How can Kubernetes help you?

Kubernetes, also known as K8s, is an open-source system for automating deployment, scaling, and managing containerized applications. Kubernetes is most efficacious when working containers at scale. Users can get a streamlined delivery pipeline to support the entire application lifecycle once a K8 cluster is set up and plugged into a DevOps pipeline. 

What role does Kubernetes play in container orchestration?

The primary reason for using Kubernetes is orchestrating containers in a containerized application. Containerization allows users to package applications into a single immutable and isolated container with all the dependencies deployed virtually anywhere. It makes managing a single or handful of containers more miniature of a hassle. 

With containerization, users can quickly deploy containers as a function based on different uses cases. This can lead to the accumulation of several containers in a production environment and a management overhead that would burden even a large team of engineers. Therefore, Kubernetes can help manage most container management tasks automatically, allowing organizations to effectively manage deployments and updates of containers and scaling, availability, storage, security, and networking within the Kubernetes Cluster by using K8s to handle these containers.

Key features Kubernetes can provide: 

Automated rollouts and rollbacks

K8 provides various deployment solutions to an ecosystem. It gives the ability to roll out changes to an application and its configurations while monitoring the application's health to ensure it doesn't destroy any or all your instances simultaneously. Kubernetes can roll back a change if something goes awry. 

Service discovery and load balancing

Kubernetes offers pods their IP addresses and a single DNS name for a set of Pods to perform efficient load balancing. Therefore, if an unknown service discovery mechanism is to be used, there would be no need to modify an application. 

Storage orchestration

Storage orchestration capabilities allow mounting of the storage system of choice, e.g., local storage, a cloud provider such as AWS or GCP, or network storage such as Ceph, Flocker, etc. 

Secret and configuration management

Application configuration and secrets can be deployed and updated with rebuilding an image or exposing secrets within a stack. 

Automatic bin packing

K8s mixes critical and best efforts workloads to save resources and drive utilization. It automatically positions containers based on resource requirements and other limitations while not sacrificing availability. 

Batch execution

Kubernetes can handle batch executions and CI workloads, substituting containers that fail, if preferred.

IPv4/IPv6 dual-stack

K8s provides allocation of IPv4 and IPv6 addresses to Pods and Services.

Horizontal scaling

With simple UI commands, K8s can scale up and down an application. 

Self-healing

K8s can self-heal an application by restarting failed containers replacing and rescheduling when nodes die. It can also kill containers that don't answer user-defined health checks and promote them to clients until they are ready to serve.

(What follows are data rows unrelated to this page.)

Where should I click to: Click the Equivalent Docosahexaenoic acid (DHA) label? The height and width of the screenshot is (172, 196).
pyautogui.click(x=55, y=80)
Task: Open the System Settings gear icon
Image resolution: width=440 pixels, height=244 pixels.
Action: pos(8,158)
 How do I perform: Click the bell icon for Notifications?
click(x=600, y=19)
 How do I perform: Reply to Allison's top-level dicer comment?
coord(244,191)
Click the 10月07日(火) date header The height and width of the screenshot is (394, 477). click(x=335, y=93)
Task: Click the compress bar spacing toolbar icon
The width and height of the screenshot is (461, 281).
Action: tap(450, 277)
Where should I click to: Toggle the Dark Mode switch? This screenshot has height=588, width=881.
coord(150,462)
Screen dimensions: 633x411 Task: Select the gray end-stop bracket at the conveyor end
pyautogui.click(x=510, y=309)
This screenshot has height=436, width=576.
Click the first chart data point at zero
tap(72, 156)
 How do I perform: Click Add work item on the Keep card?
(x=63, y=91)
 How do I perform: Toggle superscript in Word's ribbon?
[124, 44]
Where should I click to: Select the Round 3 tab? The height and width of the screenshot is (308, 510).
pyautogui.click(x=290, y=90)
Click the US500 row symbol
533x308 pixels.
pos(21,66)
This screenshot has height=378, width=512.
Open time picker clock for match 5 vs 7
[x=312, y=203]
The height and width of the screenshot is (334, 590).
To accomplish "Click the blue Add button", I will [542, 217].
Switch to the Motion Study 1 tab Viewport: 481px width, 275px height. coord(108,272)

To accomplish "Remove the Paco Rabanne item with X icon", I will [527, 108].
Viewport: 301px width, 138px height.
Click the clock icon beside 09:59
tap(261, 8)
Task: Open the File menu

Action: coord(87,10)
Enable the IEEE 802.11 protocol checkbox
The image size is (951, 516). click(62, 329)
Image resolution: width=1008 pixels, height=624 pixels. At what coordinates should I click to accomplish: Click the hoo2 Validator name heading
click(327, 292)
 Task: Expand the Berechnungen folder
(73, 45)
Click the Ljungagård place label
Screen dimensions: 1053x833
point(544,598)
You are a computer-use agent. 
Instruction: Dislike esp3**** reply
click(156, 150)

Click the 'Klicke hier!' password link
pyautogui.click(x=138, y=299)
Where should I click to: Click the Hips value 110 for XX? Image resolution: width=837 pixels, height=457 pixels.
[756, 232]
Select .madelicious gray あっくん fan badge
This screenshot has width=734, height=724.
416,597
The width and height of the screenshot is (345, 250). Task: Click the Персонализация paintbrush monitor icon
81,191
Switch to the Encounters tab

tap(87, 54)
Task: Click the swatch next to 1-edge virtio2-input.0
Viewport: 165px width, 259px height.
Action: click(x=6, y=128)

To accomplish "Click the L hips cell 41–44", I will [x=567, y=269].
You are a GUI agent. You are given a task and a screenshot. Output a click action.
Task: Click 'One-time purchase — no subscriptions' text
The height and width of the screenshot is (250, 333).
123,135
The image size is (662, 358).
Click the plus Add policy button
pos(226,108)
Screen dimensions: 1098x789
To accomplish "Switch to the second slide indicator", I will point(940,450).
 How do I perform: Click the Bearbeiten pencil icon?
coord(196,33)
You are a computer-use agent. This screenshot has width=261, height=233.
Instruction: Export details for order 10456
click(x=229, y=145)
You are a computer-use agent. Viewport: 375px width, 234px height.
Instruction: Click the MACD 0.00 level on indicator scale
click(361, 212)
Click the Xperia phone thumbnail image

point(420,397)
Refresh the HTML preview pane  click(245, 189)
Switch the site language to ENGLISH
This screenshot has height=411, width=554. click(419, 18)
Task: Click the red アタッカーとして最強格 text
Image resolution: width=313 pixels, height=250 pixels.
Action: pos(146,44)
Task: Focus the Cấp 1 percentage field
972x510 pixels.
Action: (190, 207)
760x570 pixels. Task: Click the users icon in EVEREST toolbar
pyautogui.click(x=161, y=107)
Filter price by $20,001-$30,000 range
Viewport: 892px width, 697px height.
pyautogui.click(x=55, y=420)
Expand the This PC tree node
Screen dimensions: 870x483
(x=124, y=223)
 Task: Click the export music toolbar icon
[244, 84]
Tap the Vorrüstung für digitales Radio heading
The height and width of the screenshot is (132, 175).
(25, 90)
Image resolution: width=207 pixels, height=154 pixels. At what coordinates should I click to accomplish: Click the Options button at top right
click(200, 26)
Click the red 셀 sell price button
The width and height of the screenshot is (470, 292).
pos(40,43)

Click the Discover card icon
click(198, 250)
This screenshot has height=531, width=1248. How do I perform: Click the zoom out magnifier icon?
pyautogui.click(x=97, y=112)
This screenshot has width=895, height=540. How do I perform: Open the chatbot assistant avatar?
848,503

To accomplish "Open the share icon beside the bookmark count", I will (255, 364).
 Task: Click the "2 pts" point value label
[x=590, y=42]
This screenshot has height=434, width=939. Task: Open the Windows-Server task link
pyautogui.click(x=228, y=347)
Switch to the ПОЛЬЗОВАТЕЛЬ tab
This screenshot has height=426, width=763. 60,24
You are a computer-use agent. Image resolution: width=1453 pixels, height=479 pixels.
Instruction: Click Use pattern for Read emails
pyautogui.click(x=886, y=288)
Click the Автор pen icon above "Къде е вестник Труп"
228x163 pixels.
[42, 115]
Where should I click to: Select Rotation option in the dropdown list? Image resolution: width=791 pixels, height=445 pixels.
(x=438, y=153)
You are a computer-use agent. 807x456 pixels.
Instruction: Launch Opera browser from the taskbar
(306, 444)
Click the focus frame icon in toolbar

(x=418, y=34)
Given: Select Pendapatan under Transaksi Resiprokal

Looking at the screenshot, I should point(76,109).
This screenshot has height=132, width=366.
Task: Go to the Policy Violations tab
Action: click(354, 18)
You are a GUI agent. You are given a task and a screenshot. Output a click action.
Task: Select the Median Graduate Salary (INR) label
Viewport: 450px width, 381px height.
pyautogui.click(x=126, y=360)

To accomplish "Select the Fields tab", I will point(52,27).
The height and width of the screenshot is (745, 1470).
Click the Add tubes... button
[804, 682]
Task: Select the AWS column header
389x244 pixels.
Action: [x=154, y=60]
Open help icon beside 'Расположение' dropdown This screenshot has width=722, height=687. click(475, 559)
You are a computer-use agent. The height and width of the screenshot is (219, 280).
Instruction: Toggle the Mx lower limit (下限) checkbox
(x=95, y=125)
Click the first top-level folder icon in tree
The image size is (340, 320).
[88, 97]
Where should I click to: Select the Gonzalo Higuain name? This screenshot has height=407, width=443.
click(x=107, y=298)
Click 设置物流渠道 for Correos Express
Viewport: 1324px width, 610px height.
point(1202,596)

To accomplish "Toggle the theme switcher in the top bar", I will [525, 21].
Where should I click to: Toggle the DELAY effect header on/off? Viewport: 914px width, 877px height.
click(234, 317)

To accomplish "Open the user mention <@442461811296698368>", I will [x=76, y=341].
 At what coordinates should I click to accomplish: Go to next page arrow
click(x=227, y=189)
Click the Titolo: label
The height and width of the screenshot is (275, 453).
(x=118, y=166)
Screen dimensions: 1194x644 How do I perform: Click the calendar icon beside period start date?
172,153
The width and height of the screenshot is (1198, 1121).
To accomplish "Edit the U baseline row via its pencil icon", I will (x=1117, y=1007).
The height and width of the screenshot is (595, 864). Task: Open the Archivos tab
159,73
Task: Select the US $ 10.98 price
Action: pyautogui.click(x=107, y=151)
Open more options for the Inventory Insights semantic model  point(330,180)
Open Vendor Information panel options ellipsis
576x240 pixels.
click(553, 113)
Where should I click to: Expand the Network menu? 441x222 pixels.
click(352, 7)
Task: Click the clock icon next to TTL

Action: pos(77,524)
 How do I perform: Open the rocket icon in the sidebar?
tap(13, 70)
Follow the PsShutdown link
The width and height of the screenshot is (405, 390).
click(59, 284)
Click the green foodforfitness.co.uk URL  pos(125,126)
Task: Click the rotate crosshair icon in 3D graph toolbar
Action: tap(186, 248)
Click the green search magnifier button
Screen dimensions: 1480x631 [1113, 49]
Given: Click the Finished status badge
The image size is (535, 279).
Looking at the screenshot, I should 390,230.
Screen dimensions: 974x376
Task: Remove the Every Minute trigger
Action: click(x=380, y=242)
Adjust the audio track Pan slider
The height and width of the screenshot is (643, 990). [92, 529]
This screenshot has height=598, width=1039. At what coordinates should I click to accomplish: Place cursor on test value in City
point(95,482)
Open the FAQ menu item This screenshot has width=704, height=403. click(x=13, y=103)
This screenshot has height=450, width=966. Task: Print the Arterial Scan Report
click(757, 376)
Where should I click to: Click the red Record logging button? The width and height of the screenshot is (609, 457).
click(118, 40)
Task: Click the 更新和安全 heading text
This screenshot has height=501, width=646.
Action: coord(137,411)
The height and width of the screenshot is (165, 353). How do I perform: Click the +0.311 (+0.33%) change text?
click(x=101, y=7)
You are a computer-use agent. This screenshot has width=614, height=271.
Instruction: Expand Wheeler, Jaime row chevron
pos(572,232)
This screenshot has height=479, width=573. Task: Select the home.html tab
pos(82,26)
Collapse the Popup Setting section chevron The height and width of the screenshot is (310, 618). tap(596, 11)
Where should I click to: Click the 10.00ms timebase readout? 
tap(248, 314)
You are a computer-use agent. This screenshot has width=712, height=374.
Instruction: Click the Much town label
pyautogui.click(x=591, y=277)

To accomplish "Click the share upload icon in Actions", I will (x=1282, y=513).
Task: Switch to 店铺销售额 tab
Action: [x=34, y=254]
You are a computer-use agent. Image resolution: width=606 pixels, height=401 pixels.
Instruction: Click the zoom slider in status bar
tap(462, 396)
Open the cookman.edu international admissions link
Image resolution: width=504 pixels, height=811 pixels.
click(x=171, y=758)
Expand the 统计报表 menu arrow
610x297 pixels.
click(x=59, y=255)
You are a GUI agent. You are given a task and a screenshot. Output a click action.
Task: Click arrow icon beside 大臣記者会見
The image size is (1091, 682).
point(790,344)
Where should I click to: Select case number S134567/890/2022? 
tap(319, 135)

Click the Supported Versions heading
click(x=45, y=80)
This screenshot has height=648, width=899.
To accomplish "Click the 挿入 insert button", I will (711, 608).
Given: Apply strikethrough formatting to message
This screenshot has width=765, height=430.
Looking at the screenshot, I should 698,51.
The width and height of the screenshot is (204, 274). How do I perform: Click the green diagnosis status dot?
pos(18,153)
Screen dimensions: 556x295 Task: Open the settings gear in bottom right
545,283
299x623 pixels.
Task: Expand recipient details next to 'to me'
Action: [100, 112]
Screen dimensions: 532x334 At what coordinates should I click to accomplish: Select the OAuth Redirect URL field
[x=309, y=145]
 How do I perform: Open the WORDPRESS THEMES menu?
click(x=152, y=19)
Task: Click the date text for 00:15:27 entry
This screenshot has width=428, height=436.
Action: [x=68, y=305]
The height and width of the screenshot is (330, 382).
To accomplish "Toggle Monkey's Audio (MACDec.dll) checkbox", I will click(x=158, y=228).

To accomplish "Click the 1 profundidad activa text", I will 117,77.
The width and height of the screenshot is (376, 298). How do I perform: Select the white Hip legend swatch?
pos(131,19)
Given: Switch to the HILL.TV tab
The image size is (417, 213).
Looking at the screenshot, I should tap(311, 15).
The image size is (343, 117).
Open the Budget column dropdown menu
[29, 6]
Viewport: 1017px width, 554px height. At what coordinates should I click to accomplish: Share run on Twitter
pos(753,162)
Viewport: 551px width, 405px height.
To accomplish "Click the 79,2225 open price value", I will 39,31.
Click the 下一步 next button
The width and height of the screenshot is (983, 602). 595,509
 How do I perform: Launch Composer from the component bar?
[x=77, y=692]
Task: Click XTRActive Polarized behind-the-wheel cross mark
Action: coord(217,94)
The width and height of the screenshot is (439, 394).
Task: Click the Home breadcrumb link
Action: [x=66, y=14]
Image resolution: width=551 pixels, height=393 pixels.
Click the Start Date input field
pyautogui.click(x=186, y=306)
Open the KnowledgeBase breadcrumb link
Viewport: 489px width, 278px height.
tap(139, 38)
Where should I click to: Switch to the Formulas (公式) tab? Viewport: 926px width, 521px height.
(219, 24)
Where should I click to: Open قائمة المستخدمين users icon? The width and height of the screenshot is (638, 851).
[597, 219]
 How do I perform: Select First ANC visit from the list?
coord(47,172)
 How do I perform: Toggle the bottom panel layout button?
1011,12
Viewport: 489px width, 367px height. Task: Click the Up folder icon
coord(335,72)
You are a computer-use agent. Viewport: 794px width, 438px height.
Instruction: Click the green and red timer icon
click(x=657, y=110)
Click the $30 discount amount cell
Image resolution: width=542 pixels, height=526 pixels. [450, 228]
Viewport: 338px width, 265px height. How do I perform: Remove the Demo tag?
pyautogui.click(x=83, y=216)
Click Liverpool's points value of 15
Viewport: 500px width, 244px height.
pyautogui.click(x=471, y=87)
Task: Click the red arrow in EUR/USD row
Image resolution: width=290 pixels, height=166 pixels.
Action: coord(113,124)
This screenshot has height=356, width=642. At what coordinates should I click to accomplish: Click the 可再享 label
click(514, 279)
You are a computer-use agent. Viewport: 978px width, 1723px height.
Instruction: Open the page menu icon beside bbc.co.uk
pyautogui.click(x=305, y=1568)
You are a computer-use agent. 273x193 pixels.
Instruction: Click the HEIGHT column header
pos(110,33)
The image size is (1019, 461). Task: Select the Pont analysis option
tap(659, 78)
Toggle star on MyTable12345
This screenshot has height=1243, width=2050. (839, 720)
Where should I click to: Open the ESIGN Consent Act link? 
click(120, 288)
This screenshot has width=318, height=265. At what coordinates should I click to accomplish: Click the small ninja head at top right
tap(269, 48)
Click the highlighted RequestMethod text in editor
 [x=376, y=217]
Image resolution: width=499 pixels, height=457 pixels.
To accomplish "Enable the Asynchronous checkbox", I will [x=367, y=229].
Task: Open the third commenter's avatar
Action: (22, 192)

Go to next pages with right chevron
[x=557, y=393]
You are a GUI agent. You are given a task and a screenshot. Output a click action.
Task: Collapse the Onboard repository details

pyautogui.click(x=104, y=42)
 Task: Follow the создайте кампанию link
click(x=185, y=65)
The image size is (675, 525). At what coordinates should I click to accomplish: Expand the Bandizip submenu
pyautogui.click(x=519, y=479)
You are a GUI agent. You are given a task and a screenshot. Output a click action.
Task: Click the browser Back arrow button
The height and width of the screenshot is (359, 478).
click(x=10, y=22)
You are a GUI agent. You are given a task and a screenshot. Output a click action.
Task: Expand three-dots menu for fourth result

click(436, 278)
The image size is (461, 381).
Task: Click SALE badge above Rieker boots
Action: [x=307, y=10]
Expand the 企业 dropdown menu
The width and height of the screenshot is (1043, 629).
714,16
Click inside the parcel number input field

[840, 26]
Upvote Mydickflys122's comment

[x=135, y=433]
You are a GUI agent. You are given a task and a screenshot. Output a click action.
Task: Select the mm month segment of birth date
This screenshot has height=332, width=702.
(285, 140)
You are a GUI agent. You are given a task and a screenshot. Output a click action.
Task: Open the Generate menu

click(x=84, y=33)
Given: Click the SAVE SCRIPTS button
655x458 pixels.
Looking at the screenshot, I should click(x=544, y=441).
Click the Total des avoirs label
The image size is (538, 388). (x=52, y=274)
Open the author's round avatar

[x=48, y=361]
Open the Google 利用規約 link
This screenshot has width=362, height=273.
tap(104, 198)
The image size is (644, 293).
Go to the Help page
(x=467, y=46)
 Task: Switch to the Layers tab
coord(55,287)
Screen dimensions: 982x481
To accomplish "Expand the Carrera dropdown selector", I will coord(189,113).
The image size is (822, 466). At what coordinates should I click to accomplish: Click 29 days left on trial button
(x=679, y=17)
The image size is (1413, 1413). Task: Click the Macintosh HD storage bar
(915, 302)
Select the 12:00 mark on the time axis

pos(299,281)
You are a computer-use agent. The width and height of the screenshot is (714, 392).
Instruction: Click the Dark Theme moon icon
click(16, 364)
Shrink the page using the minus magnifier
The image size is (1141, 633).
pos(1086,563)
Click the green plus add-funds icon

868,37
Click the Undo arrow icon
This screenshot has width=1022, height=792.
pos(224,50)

Designed for extensibility

Without changing any upstream source code, one can add multiple features to a Kubernetes cluster.


How can one secure their Kubernetes environment?

Secure the cluster

  • It is essential to restrict access to a K8 cluster when managed by users. It starts with limiting access to kubectl, the command-line tools used to control a Kubernetes cluster. Every request to kubectl must be authenticated and validated via token-based authentication or a public-private key pair.

  • Use role-based access control (RBAC) to implement more advanced access models using RBAC. The Kubernetes RBAC functionality assures that each request is authorized depending on the role of the current user or service account. Even if a Kubernetes component is compromised, RBAC ensures that the damage is limited to a user's access permissions.  Remember that Kubernetes RBAC supports Normal roles and is limited to specific namespaces in a Kubernetes cluster. Misuse of cluster roles can provide an attacker access to the cluster, so it is vital to use them intermittently. 

Maintain a good security hygiene

  • System updates— Update Kubernetes regularly as it is an open-source project; therefore, security issues and vulnerabilities are regularly discovered. Managed Kubernetes services can be automated and soothe the process as updating Kubernetes is complex in a production cluster.

  • Minimal operating system— Use a lightweight image and minimal operating system for the Kubernetes nodes to restrict the attack surface.

  • Minimal identity and access management (IAM) - IAM roles define Kubernetes as it is often managed in the cloud, and IAM roles define permissions to cloud resources. Assure that each IAM role only grants permission to the minimal resources required by the role owners. RBAC permissions are tended at the cluster or namespace level.

Secure workloads

  • Workload security— It is vital to know which container engines are running on the Kubernetes nodes. For example, Docker has its own security best practices as a container engine. An engineer should update all applications running on the K8s cluster regularly, and patch management should be applied with solid authentication when required.

  • Declarative configuration—Kubernetes uses declarative configuration, defined using YAML files, Helm charts, or various templating technologies. Declarative configuration is susceptible because it explains how workloads should run and provides credentials for sensitive systems. Kubernetes configurations should always be encrypted to protect secrets across clusters. They carefully defend access to configurations to circumvent malicious modification and should never be revealed or contained as plaintext credentials.